Celia’s recent fall from her bike, not grace this time, has got me thinking about cycling again. Cycling again shouldn’t be confused with recycling; the days of cyclists using anything but the latest have been overtaken by a cycling revolution where everything is brand new and expensive. Once upon a time cycling was for everyone as it was the newest thing on the block, then cars got cheaper and cycling became the preserve of the thrifty and those on the margins of society such as students, convicted drunk-drivers and vicars. All this has changed, and now cycling is the thing to be seen doing. Pouring yourself into lycra, and heading out on your bike has become our equivalent of the Italian passagata. Where, on balmy evenings, the young and the beautiful of Italy walk, not for fitness, but to be seen. Weekend bike rides are just like that; except that they aren’t just like that. The young and the beautiful of Italy shouldn’t be confused with the aging and brightly attired of New Zealand wobbling around the roads on bikes that cost more than their cars, hoping to expend enough energy to justify a latte and muffin at the café before they have to get back to drive their kids to McDonalds and the movies.
I don’t mean to sound like a grump; exercise has always been one part being healthy and one part being seen to be healthy. I remember when aerobics was in; everyone fitted out with trendy leotards and footless tights moving to the latest tracks in an airless mirrored room. Cycling is the new aerobics. Cycling will have its turn before being replaced by something else. Exercise has always been like this – remember marathon running, squash or triathlons? It’s almost certain that a few million years ago one of our ancestors, tired of galloping around on all fours, stood up and said, “hey everyone – try this!” The new craze would have caught on, and I’m sure that pretty soon early bipeds were putting on a grass sweat band, shaving their legs, back and palms and going for a quick blat around the savannah before hubby got back from the quarry.

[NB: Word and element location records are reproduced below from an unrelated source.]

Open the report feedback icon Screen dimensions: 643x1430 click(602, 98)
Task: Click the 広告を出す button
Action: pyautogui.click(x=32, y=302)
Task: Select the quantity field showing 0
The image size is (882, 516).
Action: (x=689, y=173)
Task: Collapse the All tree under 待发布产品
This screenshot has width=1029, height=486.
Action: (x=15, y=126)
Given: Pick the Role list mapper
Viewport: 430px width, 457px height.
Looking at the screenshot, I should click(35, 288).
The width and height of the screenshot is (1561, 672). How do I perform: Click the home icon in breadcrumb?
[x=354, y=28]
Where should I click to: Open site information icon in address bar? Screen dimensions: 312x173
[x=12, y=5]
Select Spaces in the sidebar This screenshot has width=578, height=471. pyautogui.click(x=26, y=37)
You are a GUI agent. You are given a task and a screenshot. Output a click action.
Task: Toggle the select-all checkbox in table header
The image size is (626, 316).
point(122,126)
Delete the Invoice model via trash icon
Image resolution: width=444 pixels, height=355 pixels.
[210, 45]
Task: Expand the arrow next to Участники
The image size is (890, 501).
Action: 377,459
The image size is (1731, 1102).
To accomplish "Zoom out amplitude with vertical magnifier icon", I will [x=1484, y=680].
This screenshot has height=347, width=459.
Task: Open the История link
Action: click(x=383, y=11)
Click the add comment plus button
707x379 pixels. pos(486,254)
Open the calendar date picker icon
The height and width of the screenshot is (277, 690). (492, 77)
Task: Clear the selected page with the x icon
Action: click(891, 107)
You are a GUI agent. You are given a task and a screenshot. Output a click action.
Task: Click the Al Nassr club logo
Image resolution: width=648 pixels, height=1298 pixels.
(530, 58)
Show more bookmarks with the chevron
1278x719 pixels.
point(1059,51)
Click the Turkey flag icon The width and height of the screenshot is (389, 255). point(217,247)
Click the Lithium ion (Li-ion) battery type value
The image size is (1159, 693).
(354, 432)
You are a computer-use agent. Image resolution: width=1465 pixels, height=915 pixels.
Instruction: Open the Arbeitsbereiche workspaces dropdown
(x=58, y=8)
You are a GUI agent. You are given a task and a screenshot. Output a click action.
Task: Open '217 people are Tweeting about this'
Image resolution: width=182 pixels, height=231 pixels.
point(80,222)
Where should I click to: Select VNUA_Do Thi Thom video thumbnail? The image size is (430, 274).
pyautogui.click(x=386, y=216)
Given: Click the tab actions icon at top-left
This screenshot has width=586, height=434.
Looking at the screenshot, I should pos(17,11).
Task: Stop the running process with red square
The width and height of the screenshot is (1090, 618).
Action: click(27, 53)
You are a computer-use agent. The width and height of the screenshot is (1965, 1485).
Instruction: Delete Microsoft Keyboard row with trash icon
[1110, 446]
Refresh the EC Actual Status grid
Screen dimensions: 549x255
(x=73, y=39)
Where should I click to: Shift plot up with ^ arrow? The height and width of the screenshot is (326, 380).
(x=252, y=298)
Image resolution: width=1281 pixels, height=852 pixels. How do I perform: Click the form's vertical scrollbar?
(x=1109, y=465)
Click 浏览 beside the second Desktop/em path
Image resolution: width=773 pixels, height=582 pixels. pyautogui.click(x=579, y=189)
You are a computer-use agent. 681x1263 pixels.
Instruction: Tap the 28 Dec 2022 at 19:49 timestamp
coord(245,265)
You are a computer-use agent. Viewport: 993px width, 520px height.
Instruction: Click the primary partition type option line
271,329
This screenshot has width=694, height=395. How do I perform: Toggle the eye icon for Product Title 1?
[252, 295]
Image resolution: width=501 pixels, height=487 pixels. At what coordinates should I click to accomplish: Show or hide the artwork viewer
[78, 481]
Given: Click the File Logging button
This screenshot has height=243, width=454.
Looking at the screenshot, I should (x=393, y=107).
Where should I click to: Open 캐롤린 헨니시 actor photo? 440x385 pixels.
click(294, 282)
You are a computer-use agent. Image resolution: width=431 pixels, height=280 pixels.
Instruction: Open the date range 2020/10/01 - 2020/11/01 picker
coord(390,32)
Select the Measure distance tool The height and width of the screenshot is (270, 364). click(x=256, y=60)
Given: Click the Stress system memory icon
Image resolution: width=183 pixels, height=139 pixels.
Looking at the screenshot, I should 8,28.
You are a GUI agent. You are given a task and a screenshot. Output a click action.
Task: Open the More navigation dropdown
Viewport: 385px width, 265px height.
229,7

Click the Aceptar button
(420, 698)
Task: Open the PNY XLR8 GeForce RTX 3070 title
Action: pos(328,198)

At least adopting bipedalism wasn’t expensive; it might even have providing savings – elevating their hands out of the dirt must have reduced manicure expenditure for one thing. Although having their hands free would have created the need for handbags which would have set early humans back a bit.
Cycling does bring people together in a way that say, planking doesn’t. However cycling is not the way to meet your soul mate. The snippets of conversation you can have while cycling up a hill will not allow you to show off your engaging wit and knowledge of Rugby’s off-side rule. The only chance you will get to use these tried and tested men trapping tricks is during the post ride café. This is the perfect opportunity if you are looking for a man who likes a woman to be enveloped in a sweaty fug with her hair industrially steam-ironed to her scalp.
Cycling does get people out doing something healthy and enjoying themselves. I just get a nagging feeling that we’ve been here before. So I’m going to keep some space in the attic for my bike. I know that there’s room up there beside the Jane Fonda workout videos, squash racquet, cross trainers, swim goggles, roller blades etc.